Recently, the Appellate Court for the Fourth District issued a decision in Allen v. Clark County Park District Board of Commissioners, 2016 IL App (4th) 150963, dealing with Section 2(e) of the Open Meetings Act. This section specifically provides as follows:

Final action. No final action may be taken at a closed meeting. Final action shall be preceded by a public recital of the nature of the matter being considered and other information that will inform the public of the business being conducted.

In Allen, the park district board conducted its regular meeting and considered two items on its posted agenda: “X. Board Approval of Lease Rates” and “XI.  Board Approval of Revised Covenants.” During the meeting, the board entertained and subsequently voted to approve the lease rates “from [an] appraisal.”  Next, the board voted to approve the revised covenants.  From the text of the court’s decision, it appears that no discussion or explanation of either item occurred.
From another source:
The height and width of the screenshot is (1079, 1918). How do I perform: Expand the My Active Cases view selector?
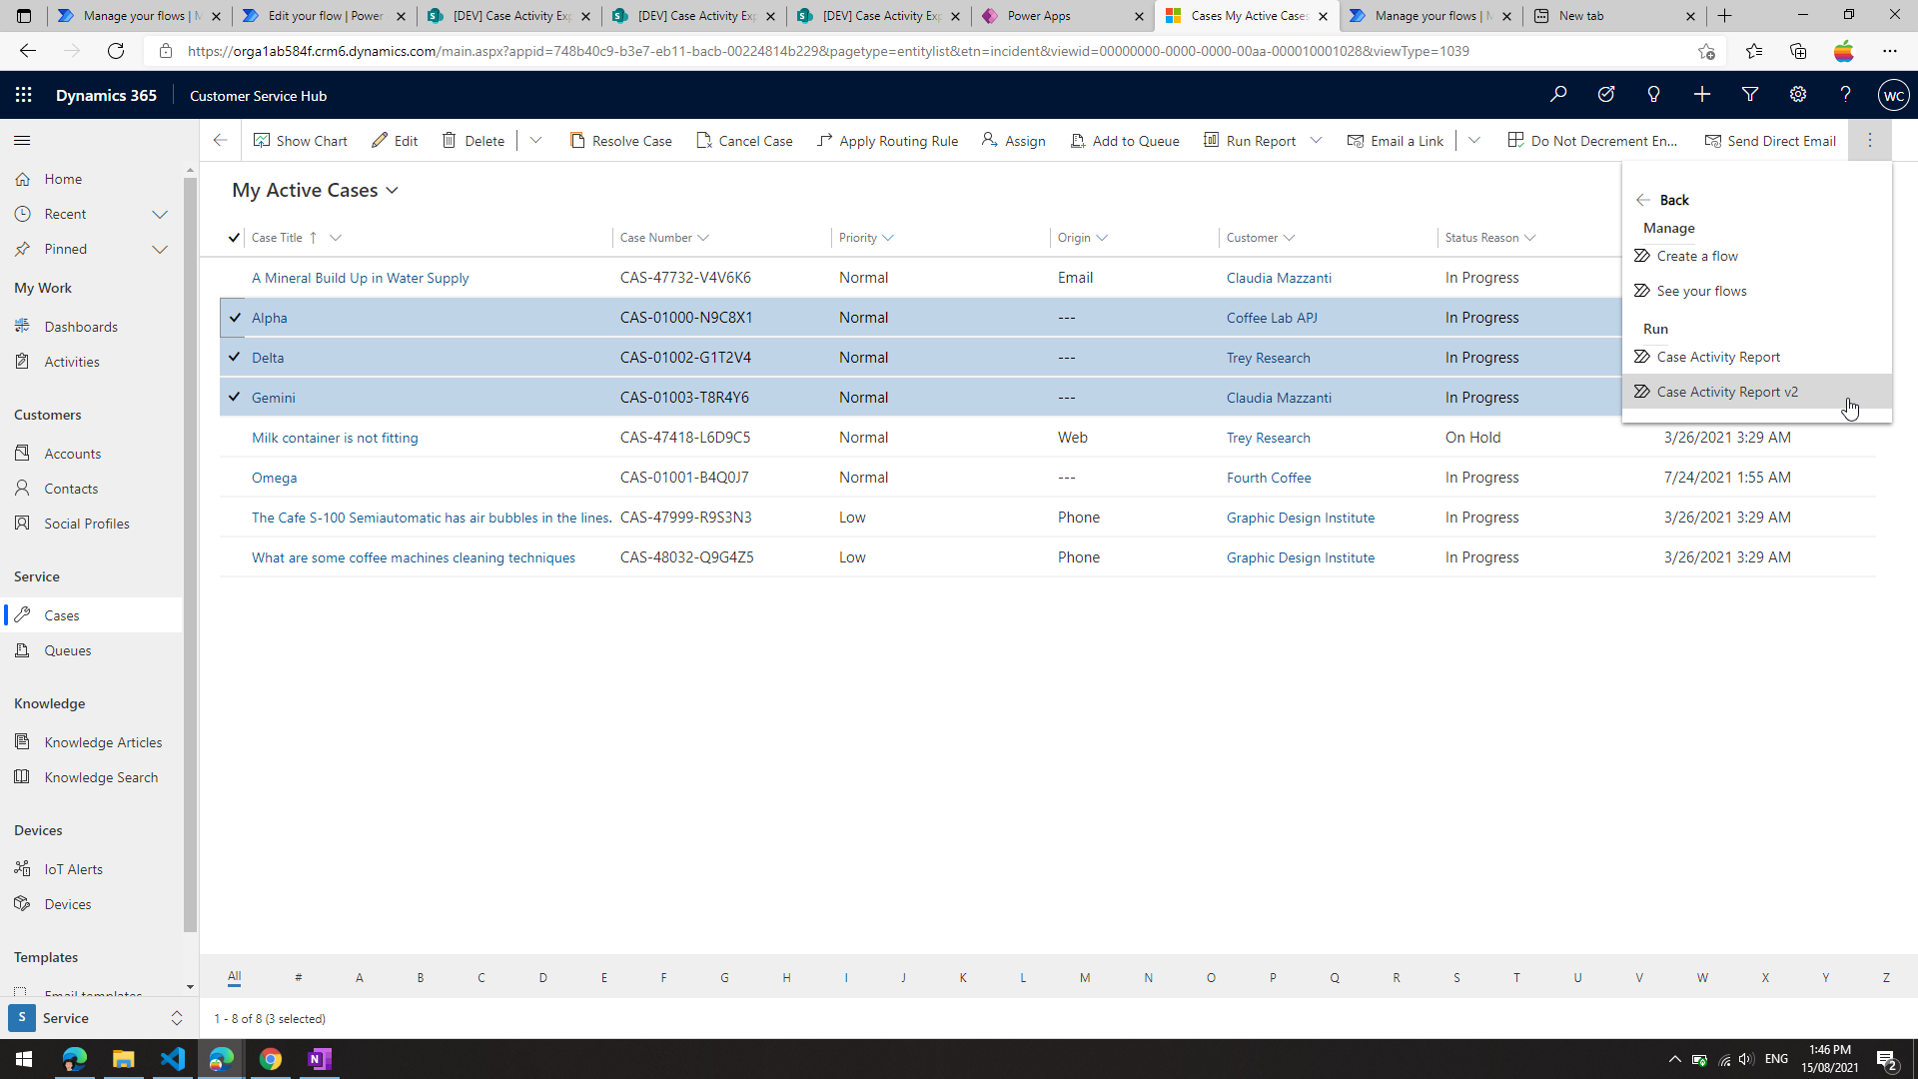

In fact, a board member indicated that there would be a public viewing of the documents after their recording. In addition, when a member of the public asked the board to describe what it had just voted on, the same board member responded that “they gotta [sic] get recorded at the courthouse first. I’m sorry.”
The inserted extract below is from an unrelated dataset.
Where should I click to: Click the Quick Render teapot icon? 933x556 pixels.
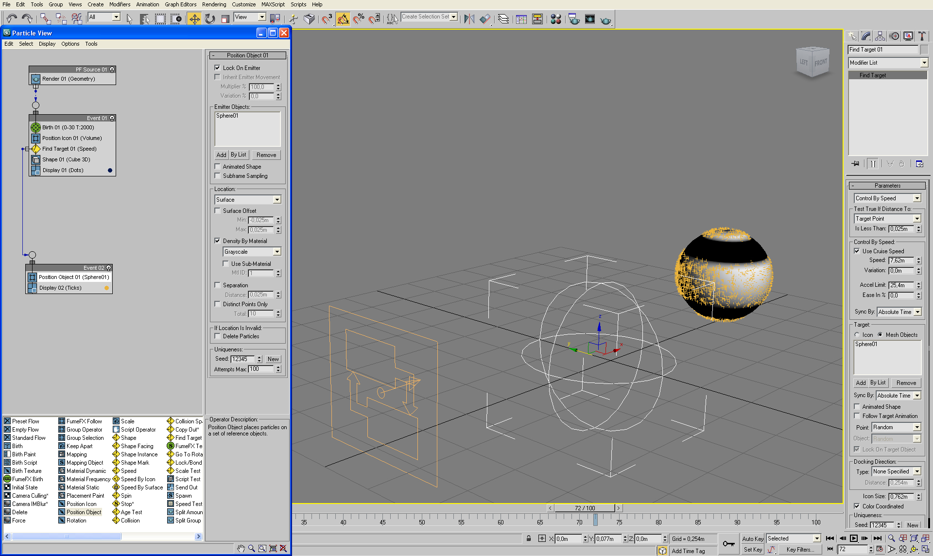(605, 20)
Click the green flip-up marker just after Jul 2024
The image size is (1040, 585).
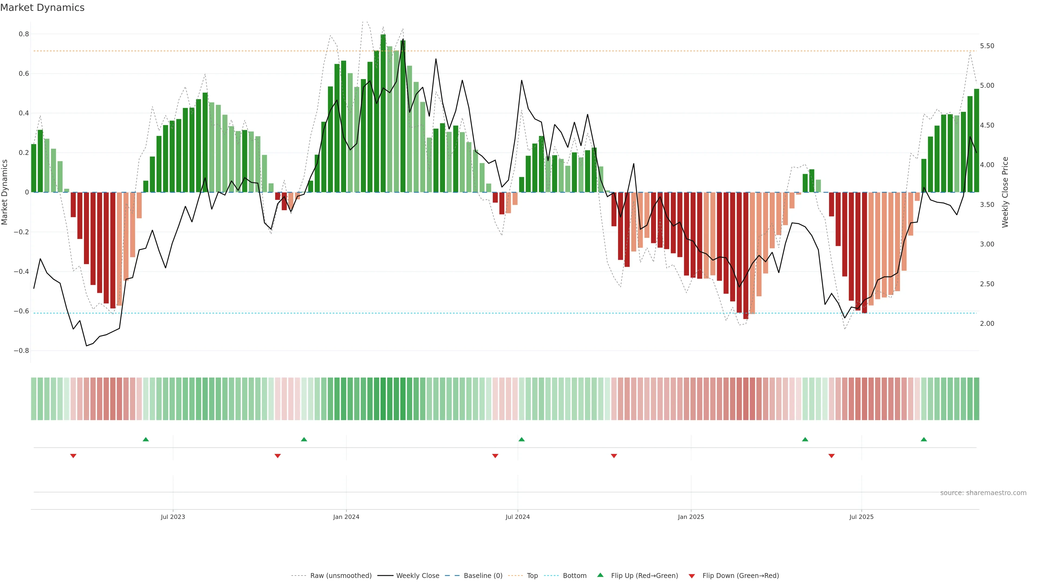coord(521,439)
Plaintiffs sued the board and claimed, among several things, that the board failed “to give a sufficient recital of items X and XI before taking action on those items” in violation of Section 2(e) of the Open Meetings Act. After this claim was dismissed, plaintiffs appealed. 
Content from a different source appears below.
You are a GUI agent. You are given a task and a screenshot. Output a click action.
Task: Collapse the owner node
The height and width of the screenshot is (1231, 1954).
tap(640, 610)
On appeal, the Appellate Court for the Fourth District found that the board’s introduction of agenda item X, the lease rates and item XI, the revised covenants, failed to provide sufficient information “to inform the public of the ‘nature of the matter’ and the ‘business being conducted.’” In its decision, the court made reference to an earlier decision in Board of Education of Springfield School District No. 168 v. Attorney General of Illinois, where it held that Section 2(e) does not require that public body provide a detailed explanation about the significance or impact of the proposed final action, but noted that Springfield did not “stand for the proposition that the public body may provide no details at all.” Of particular importance to the court was the board’s failure to answer the public’s questions and explain what the board had voted on and that the public would have to wait until documents were recorded. This fact clearly tipped the scales in favor of the plaintiffs.

Notably, the court did not define a standard regarding the specificity required for the “public recital” provision in Section 2(e). Instead, it deferred this matter to the Supreme Court where the Springfield case is currently pending. Indeed, oral arguments before the Supreme Court in the Springfield case occurred the day before the court’s decision was issued. Until the Supreme Court defines the “public recital” standard, public bodies should ensure that enough detail is included in agendas to inform the public of the nature of the matter and business being conducted, and to introduce some details of the items in question prior to final action being taken.